## [INPUT DATA]
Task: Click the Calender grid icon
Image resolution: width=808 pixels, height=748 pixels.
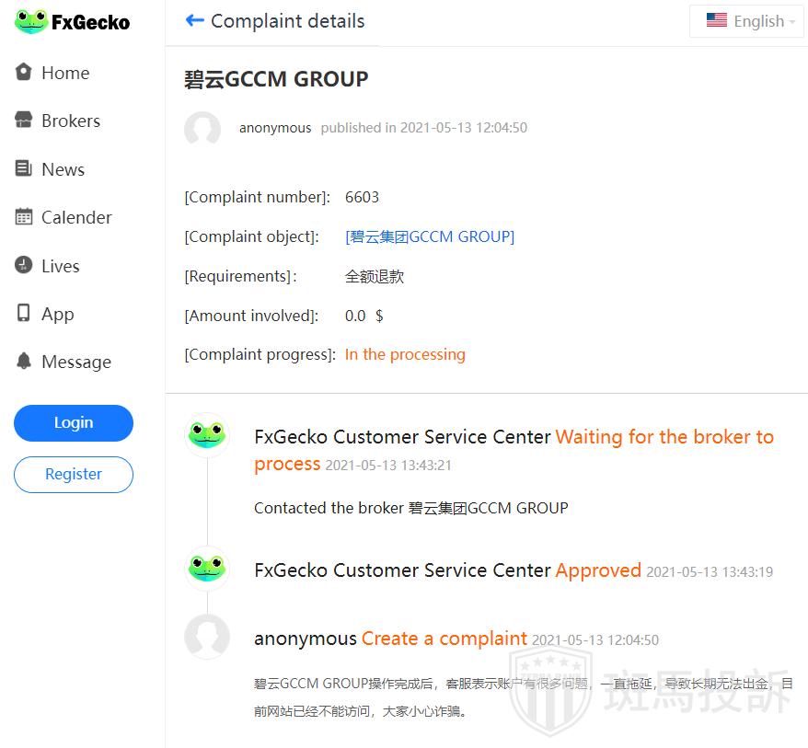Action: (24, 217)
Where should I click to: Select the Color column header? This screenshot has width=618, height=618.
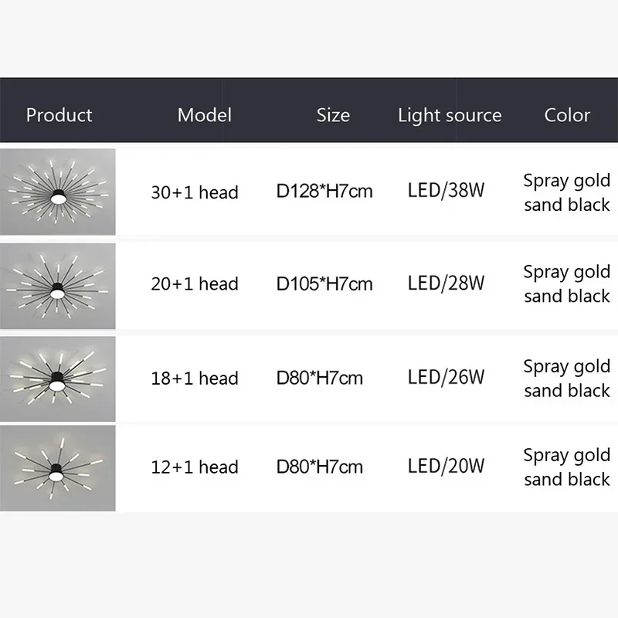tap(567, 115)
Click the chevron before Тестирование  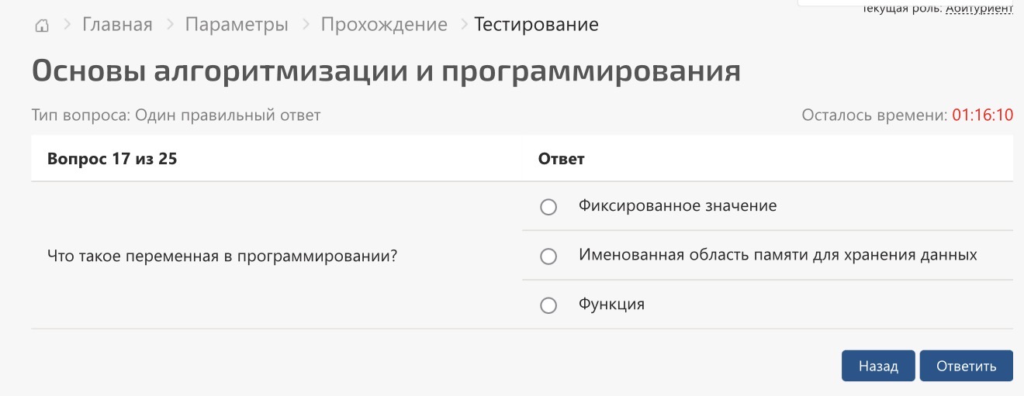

## [ASSIGNMENT]
Send back the data above word for word, with the pictures left out.

## [RESPONSE TO THE TASK]
Task: Click the Calender grid icon
Image resolution: width=808 pixels, height=748 pixels.
Action: (24, 217)
Where should I click to: Select the Color column header? This screenshot has width=618, height=618.
tap(567, 115)
Click the chevron before Тестирование  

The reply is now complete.